The dynamics of good negotiation are characterized by six interrelated elements; preparation, common sense, objectivity, principle, communication, and compromise.
Preparation is a must! Have all your documentation close at hand in order to substantiate your claim.
Common sense or good sound judgment will always be your best ally. Recognize what is relevant vs. irrelevant, material vs. immaterial, fact vs. fiction.
Be Objective. Objectivity is the concentrated effort to see things clearly and without bias or prejudice. By being objective you can easily identify whether statements are made in good faith. How do you maintain this objectivity? The most effective way is by sticking to the relevant issues of the claim, recognizing how your views are similar or dissimilar to the adjuster's, avoiding the sway of emotion or pressure, not relying on unsubstantiated statements, and verifying statements through qualified sources.
At times it can be very challenging to maintain an objective attitude while negotiating. Your objectivity will be borne out by your open-mindedness toward the issues and your ability to recognize others perspective.
When settling your claim use a principled approach. Be sure that you, the adjuster, and others involved maintain a professional attitude. Be straight forward in your communications and do not become emotionally affected by unreasonable assertions. Do not yield to pressure, intimidation, evasion or unreasonable negotiation procedures.
Effective communication is a product of accessibility, having a positive attitude, and concentration. Accessibility is maintained by first finding out the adjuster's daily routine. Adjuster's work schedules are open. They do not punch a time-clock and are usually available at any reasonable hour.

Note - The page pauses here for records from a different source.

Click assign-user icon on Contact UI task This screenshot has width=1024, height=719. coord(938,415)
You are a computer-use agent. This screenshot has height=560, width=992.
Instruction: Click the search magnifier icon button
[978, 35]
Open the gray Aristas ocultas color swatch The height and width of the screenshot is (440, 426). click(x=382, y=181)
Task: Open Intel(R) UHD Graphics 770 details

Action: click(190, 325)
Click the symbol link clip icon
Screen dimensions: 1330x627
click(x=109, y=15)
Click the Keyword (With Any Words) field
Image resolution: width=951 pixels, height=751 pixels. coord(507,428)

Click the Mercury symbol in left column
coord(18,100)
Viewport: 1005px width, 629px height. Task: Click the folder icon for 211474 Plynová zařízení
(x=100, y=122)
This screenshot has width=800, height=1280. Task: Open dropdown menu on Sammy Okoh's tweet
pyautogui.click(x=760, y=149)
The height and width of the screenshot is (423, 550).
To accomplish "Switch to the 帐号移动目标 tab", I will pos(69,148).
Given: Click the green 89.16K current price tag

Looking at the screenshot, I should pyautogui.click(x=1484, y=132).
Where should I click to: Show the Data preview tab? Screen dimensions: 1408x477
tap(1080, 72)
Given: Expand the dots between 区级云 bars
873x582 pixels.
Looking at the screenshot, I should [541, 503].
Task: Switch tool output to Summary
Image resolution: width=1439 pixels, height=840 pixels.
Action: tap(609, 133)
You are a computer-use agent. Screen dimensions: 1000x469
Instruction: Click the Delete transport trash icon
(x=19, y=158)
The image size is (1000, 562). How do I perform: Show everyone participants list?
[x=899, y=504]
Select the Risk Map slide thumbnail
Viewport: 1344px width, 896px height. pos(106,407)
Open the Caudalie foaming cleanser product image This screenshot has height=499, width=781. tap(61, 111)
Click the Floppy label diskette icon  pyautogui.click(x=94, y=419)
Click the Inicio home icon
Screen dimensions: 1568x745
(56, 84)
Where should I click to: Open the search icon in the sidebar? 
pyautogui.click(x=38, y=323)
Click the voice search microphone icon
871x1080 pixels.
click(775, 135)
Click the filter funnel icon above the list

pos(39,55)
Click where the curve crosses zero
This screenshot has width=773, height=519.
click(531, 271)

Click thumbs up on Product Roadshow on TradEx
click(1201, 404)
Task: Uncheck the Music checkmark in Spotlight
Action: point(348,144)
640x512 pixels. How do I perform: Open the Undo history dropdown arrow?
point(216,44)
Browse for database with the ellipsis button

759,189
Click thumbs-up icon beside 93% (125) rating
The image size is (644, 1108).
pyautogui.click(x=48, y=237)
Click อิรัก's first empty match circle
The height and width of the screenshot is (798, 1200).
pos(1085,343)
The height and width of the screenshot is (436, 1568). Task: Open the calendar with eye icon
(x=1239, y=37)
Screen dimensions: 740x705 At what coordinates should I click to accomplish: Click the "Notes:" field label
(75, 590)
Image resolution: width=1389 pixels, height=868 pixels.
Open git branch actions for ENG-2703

Speak optimistically as though your every statement is simply a breath away from happening. Show confidence, carry a look of success, and espouse an attitude that the claim will be resolved only through fairness, honesty and reasonableness.
Compromise is not compliance! It is the ability to recognize two differing viewpoints, finding the most reasonable value for each and comparing them. The following example describes how to approach a compromise on the value of personal property, in this case an antique clock.
The antique clock is 102 years old. It is located in an area of the home where it was seldom seen. The adjuster may contend that its usefulness is very little, therefor its value is low. Your view of the antique clock is based on characteristics of the antique clock itself. It is of Swiss origin, was a limited production, is a collectors item, and has been a family heirloom for generations.
Having identified the issues a reasonable value can then be placed on each. Those issues that are irrelevant or remote should be set aside. In this case the adjuster's opinion of the usefulness, and your view of it's sentimental value can be eliminated since they are not relevant to the value.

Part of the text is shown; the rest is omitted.